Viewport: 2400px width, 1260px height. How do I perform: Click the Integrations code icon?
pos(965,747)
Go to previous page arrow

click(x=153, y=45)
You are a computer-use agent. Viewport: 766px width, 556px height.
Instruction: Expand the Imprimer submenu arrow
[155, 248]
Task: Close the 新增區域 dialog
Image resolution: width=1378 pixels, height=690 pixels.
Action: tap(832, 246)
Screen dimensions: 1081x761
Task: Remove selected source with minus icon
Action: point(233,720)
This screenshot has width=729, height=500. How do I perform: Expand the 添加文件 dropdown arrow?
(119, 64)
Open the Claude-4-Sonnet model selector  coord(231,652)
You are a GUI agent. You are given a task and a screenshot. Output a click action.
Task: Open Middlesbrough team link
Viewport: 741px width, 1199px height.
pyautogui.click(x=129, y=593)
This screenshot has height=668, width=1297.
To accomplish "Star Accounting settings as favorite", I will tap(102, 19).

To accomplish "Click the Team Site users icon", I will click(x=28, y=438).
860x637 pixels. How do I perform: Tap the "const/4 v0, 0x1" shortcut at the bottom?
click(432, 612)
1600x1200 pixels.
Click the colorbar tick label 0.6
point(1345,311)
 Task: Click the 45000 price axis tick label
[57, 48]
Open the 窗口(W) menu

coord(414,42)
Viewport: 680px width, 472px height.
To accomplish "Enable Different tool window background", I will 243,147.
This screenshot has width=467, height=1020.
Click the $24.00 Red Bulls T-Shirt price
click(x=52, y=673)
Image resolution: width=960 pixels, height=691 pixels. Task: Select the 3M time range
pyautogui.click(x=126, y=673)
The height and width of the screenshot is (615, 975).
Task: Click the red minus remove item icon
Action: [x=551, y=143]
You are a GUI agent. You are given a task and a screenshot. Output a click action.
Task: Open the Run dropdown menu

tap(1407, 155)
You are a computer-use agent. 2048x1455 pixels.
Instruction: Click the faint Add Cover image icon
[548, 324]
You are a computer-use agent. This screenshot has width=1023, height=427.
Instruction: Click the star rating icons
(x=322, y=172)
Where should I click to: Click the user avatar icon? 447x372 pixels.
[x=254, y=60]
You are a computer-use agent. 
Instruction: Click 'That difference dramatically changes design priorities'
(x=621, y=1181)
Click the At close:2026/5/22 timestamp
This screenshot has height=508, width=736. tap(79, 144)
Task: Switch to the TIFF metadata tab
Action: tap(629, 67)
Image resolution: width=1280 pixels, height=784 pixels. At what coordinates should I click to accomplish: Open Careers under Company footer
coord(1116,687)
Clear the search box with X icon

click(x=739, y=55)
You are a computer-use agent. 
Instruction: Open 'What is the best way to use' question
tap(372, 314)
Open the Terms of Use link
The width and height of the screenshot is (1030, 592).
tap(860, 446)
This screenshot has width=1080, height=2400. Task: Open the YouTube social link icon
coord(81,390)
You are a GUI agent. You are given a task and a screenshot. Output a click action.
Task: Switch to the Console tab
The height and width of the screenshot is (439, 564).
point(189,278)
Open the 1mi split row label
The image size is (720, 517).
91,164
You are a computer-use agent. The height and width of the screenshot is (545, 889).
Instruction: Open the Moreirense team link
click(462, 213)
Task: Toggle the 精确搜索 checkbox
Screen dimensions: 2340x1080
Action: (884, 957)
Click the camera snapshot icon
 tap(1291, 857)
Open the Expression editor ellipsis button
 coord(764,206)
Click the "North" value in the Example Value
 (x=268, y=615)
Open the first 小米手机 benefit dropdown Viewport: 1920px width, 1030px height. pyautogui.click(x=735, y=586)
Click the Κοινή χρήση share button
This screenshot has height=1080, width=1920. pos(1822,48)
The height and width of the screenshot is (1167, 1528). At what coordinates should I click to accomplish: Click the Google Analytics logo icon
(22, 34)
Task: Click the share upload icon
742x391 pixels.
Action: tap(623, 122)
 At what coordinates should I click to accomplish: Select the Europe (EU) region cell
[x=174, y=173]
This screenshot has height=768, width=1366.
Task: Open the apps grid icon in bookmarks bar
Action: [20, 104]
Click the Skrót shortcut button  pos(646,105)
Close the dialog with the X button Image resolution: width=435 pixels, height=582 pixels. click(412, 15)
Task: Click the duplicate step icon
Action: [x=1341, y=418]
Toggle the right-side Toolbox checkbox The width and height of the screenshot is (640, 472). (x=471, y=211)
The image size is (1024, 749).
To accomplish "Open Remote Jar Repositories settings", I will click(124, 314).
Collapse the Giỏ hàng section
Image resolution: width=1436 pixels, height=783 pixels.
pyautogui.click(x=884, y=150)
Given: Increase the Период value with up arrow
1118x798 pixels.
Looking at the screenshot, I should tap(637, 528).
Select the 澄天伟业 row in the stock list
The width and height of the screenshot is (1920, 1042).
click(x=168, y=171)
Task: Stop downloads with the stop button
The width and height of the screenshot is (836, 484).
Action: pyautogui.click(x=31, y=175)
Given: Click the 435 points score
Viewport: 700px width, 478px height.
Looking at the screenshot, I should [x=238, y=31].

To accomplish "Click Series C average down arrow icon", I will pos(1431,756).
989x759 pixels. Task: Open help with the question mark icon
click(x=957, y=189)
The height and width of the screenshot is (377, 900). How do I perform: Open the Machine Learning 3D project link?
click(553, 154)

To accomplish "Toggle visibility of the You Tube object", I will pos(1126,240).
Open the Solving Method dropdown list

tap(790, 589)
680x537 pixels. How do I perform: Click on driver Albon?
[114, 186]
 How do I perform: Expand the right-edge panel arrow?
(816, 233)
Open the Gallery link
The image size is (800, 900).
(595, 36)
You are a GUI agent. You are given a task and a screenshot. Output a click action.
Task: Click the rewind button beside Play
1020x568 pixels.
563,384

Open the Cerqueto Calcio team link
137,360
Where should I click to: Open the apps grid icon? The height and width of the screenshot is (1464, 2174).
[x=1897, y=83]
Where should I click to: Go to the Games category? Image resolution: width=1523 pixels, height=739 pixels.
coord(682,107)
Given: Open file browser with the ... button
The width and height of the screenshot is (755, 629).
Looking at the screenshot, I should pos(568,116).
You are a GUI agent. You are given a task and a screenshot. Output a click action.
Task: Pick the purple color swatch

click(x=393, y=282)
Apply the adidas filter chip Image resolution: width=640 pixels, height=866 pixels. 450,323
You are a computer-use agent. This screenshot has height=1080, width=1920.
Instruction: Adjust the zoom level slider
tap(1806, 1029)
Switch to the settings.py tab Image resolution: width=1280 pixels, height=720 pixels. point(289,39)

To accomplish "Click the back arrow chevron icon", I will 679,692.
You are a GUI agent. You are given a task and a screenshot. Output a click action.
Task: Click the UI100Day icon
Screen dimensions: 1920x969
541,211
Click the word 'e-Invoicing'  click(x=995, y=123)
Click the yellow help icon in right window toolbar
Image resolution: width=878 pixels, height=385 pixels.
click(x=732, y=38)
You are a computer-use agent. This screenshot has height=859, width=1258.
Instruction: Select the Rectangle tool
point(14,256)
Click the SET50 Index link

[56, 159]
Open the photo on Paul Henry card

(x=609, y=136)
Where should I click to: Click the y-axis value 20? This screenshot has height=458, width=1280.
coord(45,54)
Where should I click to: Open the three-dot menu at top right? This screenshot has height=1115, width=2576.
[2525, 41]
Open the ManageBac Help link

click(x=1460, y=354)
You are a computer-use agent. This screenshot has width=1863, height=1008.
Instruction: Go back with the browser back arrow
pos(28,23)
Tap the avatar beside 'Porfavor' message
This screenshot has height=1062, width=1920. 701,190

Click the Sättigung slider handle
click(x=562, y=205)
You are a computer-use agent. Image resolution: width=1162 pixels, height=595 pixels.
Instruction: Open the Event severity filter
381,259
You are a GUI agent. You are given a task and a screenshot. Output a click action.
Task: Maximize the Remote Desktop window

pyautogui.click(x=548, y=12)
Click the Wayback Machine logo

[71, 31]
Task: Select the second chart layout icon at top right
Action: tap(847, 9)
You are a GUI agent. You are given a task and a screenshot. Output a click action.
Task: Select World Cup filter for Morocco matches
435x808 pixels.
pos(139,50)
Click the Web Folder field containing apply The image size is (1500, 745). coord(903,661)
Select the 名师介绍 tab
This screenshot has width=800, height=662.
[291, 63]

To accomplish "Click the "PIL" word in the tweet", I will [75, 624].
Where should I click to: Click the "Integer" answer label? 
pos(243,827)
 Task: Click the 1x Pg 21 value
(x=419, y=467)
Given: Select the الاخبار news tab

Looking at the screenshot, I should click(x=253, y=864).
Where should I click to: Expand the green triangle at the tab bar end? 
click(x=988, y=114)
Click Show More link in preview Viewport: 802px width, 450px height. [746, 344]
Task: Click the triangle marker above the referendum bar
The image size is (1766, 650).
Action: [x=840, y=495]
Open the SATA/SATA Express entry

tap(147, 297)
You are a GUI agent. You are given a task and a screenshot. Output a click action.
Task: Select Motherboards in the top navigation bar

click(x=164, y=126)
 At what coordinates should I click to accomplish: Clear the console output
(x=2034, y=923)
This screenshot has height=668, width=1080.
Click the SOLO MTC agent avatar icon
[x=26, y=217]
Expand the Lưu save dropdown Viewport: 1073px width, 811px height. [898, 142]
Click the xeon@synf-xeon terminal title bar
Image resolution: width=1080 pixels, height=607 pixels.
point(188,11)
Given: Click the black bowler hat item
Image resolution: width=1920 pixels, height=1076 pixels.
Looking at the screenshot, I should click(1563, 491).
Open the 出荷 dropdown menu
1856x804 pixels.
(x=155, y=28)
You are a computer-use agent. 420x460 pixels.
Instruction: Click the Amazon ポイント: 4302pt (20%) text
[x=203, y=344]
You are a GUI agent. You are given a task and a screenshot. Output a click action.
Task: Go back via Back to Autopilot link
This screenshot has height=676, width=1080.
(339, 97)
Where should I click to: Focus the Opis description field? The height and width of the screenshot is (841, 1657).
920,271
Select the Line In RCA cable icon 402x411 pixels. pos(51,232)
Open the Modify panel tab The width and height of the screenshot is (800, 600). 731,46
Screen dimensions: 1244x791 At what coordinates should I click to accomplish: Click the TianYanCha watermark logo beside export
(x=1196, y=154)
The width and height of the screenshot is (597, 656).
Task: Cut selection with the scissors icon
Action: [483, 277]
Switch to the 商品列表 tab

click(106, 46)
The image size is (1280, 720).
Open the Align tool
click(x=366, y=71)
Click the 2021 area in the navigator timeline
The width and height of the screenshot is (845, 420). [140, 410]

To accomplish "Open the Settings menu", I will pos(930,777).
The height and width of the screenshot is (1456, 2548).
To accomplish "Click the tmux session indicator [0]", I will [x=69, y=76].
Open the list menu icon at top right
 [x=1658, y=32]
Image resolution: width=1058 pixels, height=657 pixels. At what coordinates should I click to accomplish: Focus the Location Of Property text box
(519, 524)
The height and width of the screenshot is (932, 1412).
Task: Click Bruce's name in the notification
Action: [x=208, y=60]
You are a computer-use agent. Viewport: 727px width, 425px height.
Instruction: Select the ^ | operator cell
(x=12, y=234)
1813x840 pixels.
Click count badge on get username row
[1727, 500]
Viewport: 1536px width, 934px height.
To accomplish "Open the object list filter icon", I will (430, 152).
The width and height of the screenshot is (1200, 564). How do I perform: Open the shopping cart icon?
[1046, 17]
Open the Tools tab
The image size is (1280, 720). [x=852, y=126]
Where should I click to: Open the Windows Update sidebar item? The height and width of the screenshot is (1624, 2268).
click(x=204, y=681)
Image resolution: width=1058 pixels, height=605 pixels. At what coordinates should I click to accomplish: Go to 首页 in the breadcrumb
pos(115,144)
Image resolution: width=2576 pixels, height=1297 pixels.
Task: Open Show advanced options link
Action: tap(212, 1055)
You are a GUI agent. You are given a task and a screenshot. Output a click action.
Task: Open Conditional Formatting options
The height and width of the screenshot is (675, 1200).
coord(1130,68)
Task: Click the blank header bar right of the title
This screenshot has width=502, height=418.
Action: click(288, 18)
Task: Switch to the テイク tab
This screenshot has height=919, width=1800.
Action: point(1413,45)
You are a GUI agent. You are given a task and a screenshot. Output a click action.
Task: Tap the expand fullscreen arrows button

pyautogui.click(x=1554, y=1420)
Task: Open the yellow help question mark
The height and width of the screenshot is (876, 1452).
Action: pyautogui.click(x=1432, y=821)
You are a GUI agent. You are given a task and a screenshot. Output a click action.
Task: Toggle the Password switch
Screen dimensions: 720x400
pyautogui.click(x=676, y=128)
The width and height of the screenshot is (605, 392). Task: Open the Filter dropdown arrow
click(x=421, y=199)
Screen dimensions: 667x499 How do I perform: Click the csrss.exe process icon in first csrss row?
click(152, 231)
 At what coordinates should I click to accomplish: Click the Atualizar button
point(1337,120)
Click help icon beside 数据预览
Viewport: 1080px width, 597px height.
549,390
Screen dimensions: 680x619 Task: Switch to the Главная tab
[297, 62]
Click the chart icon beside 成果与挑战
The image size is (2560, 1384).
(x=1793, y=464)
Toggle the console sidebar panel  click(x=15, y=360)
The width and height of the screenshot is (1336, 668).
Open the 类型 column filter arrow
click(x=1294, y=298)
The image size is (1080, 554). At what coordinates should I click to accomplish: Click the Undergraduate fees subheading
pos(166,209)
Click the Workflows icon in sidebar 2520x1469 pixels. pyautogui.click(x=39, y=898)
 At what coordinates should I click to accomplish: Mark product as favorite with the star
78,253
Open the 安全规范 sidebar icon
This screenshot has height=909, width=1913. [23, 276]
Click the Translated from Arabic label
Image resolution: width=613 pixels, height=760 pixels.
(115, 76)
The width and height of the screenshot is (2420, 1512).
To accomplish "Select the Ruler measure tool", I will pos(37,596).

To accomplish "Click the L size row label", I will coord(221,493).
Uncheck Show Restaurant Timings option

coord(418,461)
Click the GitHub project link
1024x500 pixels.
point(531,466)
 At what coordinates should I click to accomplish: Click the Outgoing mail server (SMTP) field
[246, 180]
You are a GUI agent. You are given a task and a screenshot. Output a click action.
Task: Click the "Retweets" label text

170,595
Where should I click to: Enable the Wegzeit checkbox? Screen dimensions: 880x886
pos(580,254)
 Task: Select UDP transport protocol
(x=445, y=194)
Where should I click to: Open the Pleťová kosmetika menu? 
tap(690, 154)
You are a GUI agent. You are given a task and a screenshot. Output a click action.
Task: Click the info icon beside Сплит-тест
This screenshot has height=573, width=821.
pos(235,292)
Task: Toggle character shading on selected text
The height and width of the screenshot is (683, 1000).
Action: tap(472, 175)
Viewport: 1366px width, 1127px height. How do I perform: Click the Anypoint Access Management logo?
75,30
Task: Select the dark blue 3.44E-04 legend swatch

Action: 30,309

_ _ _

• **What to do**
Output the stretch of the listing from the line containing "Where should I click to: Open the apps" through the line containing "Apply the adidas" as a numbered list, leaving out blank lines.

• **Written solution**
1. Where should I click to: Open the apps grid icon? The height and width of the screenshot is (1464, 2174).
2. [x=1897, y=83]
3. Where should I click to: Go to the Games category? Image resolution: width=1523 pixels, height=739 pixels.
4. coord(682,107)
5. Given: Open file browser with the ... button
6. The width and height of the screenshot is (755, 629).
7. Looking at the screenshot, I should pos(568,116).
8. You are a GUI agent. You are given a task and a screenshot. Output a click action.
9. Task: Pick the purple color swatch
10. click(x=393, y=282)
11. Apply the adidas filter chip Image resolution: width=640 pixels, height=866 pixels. 450,323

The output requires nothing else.